So maybe @Ohashiro a delay before calling the get_refresh_details_by_refresh_id would be a possible easy fix to avoid the issue on the second call, even though I don't like it that much and also doesn't ensure it will eventually succeed.

What I suggest is to refactor the PowerBITrigger and PowerBIDatasetRefreshOperator. The PowerBITrigger should get an extra dataset_refresh_id parameter in the constructor, so the run method can be called without and with the dataset_refresh_id parameter, that way it can handle both scenario's and return corresponding TriggerEvents regarding the executed flow (e.g. is a dataset refresh being triggered or do we want to get the dataset refresh details), code modifications could possibly look like this in PowerBITrigger :

    def __init__(
        self,
        conn_id: str,
        dataset_id: str,
        group_id: str,
        timeout: float = 60 * 60 * 24 * 7,
        proxies: dict | None = None,
        api_version: APIVersion | str | None = None,
        check_interval: int = 60,
        wait_for_termination: bool = True,
        dataset_refresh_id: str | None = None,  # add dataset_refresh_id parameter
    ):
        super().__init__()
        self.hook = PowerBIHook(conn_id=conn_id, proxies=proxies, api_version=api_version, timeout=timeout)
        self.dataset_id = dataset_id
        self.timeout = timeout
        self.group_id = group_id
        self.check_interval = check_interval
        self.wait_for_termination = wait_for_termination
        self.dataset_refresh_id = dataset_refresh_id
        
        def serialize(self):
              """Serialize the trigger instance."""
              return (
                  "airflow.providers.microsoft.azure.triggers.powerbi.PowerBITrigger",
                  {
                      "conn_id": self.conn_id,
                      "proxies": self.proxies,
                      "api_version": self.api_version,
                      "dataset_id": self.dataset_id,
                      "group_id": self.group_id,
                      "timeout": self.timeout,
                      "check_interval": self.check_interval,
                      "wait_for_termination": self.wait_for_termination,
                      "dataset_refresh_id ": self.dataset_refresh_id ,  # IMPORTANT: do not forget to add parameter in serialize method also
                  },
              )

    async def run(self) -> AsyncIterator[TriggerEvent]:
        """Make async connection to the PowerBI and polls for the dataset refresh status."""
something has to be done to avoid that when a retry is being executed
        if not self.dataset_refresh_id:
            dataset_refresh_id = await self.hook.trigger_dataset_refresh(
                dataset_id=self.dataset_id,
                group_id=self.group_id,
            )
            
            # Just yield a TriggerEvent with the dataset_refresh_id, that will then be used by the operator to retrigger it with the corresponding dataset_refresh_id so the PowerBITrigger knows it has to only get the refresh details in case of failure, then the refresh details would then be executed.
            yield TriggerEvent(
                {
                    "status": "success",
                    "message": f"The dataset refresh {self.dataset_refresh_id} has been triggered.",
                    "dataset_refresh_id": dataset_refresh_id,
                }
            )

          async def fetch_refresh_status_and_error() -> tuple[str, str]:
              """Fetch the current status and error of the dataset refresh."""
              refresh_details = await self.hook.get_refresh_details_by_refresh_id(
                  dataset_id=self.dataset_id,
                  group_id=self.group_id,
                  refresh_id=self.dataset_refresh_id,
              )
              return refresh_details["status"], refresh_details["error"]

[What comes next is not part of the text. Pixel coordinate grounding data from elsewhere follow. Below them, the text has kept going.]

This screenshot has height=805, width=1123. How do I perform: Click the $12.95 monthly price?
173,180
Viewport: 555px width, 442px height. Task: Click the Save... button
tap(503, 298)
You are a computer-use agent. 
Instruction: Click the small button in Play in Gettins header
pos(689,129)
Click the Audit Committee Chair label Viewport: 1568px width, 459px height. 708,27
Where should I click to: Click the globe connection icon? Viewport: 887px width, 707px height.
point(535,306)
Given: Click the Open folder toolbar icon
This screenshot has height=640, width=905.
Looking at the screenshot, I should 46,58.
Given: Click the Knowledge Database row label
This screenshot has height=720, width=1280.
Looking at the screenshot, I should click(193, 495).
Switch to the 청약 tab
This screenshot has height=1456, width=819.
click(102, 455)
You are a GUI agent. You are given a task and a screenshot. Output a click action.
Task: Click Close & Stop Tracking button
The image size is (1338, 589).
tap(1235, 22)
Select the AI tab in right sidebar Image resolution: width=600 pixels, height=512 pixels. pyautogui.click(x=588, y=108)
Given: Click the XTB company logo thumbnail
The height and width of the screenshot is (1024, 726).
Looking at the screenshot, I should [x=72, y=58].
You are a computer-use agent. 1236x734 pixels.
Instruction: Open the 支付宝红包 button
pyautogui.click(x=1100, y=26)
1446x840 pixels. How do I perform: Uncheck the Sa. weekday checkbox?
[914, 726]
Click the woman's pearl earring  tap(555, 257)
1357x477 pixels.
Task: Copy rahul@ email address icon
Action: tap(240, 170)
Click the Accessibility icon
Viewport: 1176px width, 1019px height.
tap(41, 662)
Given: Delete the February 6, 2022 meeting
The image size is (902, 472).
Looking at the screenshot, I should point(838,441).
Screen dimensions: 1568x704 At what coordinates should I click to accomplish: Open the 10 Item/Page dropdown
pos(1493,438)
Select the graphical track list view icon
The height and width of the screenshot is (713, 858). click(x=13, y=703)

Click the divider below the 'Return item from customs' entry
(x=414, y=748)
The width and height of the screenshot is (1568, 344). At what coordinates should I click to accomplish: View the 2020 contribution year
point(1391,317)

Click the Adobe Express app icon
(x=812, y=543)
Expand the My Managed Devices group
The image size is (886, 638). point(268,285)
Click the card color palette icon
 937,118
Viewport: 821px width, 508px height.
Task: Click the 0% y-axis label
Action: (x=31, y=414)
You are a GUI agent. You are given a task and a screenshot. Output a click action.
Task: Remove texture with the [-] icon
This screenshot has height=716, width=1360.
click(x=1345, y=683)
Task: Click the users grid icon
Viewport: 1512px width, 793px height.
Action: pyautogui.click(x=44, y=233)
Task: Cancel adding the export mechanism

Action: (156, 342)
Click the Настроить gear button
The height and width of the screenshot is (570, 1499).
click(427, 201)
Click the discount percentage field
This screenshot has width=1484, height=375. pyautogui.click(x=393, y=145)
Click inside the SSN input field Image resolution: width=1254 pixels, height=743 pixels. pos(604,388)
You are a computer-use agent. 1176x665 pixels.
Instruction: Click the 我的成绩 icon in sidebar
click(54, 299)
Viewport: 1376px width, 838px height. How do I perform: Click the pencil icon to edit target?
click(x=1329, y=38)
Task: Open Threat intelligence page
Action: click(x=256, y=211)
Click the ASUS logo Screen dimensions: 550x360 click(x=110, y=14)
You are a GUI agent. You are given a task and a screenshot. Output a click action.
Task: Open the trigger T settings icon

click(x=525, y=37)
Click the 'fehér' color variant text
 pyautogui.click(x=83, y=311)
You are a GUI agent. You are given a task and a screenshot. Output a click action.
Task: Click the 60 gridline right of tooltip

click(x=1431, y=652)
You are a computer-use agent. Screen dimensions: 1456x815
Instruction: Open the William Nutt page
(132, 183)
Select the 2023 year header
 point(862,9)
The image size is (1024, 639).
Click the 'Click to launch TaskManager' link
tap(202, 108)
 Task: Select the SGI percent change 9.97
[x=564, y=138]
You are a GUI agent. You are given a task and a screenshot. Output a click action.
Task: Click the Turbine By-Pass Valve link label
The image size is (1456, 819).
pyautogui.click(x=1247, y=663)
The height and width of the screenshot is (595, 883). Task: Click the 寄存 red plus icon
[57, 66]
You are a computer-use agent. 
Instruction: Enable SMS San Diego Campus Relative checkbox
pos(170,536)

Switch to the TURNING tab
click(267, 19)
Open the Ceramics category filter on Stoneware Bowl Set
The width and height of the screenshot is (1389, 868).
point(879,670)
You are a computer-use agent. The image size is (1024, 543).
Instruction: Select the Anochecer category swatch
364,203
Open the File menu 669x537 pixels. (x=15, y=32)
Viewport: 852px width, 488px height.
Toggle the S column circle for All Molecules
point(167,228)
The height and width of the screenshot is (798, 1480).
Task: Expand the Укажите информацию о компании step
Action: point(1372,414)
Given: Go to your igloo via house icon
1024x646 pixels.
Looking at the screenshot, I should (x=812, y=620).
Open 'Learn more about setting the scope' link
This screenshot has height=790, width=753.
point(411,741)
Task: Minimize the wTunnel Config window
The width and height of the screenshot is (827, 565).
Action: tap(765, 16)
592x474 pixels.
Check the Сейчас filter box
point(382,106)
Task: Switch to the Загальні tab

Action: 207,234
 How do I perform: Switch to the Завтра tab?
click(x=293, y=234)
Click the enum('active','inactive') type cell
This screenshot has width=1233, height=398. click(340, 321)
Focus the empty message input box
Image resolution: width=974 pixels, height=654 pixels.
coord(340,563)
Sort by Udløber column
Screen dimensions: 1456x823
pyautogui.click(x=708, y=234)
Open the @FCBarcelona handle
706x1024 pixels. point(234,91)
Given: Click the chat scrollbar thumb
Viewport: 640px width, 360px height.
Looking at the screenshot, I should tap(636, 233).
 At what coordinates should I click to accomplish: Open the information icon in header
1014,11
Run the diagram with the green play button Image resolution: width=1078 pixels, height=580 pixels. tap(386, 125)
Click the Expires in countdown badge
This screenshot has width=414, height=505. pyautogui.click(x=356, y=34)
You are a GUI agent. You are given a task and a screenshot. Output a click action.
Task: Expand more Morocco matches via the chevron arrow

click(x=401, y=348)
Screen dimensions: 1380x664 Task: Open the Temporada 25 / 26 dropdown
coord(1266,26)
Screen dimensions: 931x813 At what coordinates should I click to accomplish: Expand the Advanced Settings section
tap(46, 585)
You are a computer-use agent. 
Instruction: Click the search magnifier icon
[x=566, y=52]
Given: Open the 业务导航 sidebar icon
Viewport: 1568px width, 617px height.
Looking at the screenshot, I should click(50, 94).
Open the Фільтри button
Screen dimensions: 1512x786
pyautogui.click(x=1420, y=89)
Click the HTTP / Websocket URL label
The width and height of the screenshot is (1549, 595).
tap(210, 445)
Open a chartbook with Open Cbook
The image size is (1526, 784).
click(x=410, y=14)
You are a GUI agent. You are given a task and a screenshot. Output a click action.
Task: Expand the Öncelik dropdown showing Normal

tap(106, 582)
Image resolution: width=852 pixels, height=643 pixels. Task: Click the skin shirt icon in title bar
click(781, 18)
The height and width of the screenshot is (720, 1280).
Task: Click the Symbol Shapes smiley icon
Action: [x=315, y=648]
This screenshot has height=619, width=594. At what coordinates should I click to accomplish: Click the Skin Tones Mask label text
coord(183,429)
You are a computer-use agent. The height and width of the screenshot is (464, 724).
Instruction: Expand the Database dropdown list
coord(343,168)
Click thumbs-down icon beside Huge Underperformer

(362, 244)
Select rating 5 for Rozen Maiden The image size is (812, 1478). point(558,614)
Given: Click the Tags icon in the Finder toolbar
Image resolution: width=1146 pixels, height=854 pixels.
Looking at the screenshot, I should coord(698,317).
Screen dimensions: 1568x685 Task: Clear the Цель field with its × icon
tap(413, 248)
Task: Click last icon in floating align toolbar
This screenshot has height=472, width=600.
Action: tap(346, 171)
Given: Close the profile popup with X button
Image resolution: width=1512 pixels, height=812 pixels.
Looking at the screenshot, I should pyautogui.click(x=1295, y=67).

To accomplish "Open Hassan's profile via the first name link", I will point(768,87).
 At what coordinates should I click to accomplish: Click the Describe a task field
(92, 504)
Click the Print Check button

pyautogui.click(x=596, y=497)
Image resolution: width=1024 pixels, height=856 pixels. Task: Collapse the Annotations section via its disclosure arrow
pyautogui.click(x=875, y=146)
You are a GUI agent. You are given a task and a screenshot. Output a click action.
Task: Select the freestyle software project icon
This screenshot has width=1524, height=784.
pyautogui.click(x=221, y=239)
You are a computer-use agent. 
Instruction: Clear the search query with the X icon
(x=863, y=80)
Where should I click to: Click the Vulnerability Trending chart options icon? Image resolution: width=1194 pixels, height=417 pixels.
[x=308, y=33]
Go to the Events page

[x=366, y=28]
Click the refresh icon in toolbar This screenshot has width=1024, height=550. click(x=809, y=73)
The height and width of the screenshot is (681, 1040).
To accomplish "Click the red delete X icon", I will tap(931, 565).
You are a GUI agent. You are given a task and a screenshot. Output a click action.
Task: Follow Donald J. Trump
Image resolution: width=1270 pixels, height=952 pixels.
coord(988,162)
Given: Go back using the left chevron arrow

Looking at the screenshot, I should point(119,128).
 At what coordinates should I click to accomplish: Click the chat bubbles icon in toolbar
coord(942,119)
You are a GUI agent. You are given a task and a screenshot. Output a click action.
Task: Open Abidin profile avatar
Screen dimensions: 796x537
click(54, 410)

Then in the PowerBIDatasetRefreshOperator, both TriggerEvents should be handled accordingly, which means the PowerBITrigger will be called (e.g. deferred) twice, once to trigger the dataset_refresh_id and once to poll for the get_refresh_details_by_refresh_id. On the first attempt, if the trigger succeeds, the dataset_refresh_id should be persisted as an XCom within the operator, so that when the seconds calls fails the operator can directly retry the second Trigger call.

This is of course a more complex approach due to the deferrable aspect, but would be more in line with how operators should work imho instead of hiding failures and doing retries outside Airflow flow using the tenacity library. From what I see in the code base, tenacity is only used in the retries module of Airflow and the cli commands, not in the operators/hooks/triggerers.

@Ohashiro
Copy link
Contributor Author

Ohashiro commented Jan 6, 2025

Hello! @dabla thank you for your investigation and suggestion!

Regarding your first point:

I also went back to the code and I still don't understand why the call would still fail when the task instance for that operator is retried the second time by Airflow, as some time would have passed between the first and the second attempt, I would expect the second call to succeed but apparently it still doesn't.

From what I understand, when the task fails (for example, in our case, because the refreshId was not found), the operator cancels the refresh (using cancel_dataset_refresh hook method). So when the task is retried by Airflow, a new refresh is triggered with a new refreshId.

async def cancel_dataset_refresh(self, dataset_id: str, group_id: str, dataset_refresh_id: str) -> None:

Regarding the fix implementation, the delay solution we discussed seems to work well (which, imho, confirm the bug root cause), but I agree that this fix is more of a "quick fix" than a clean one.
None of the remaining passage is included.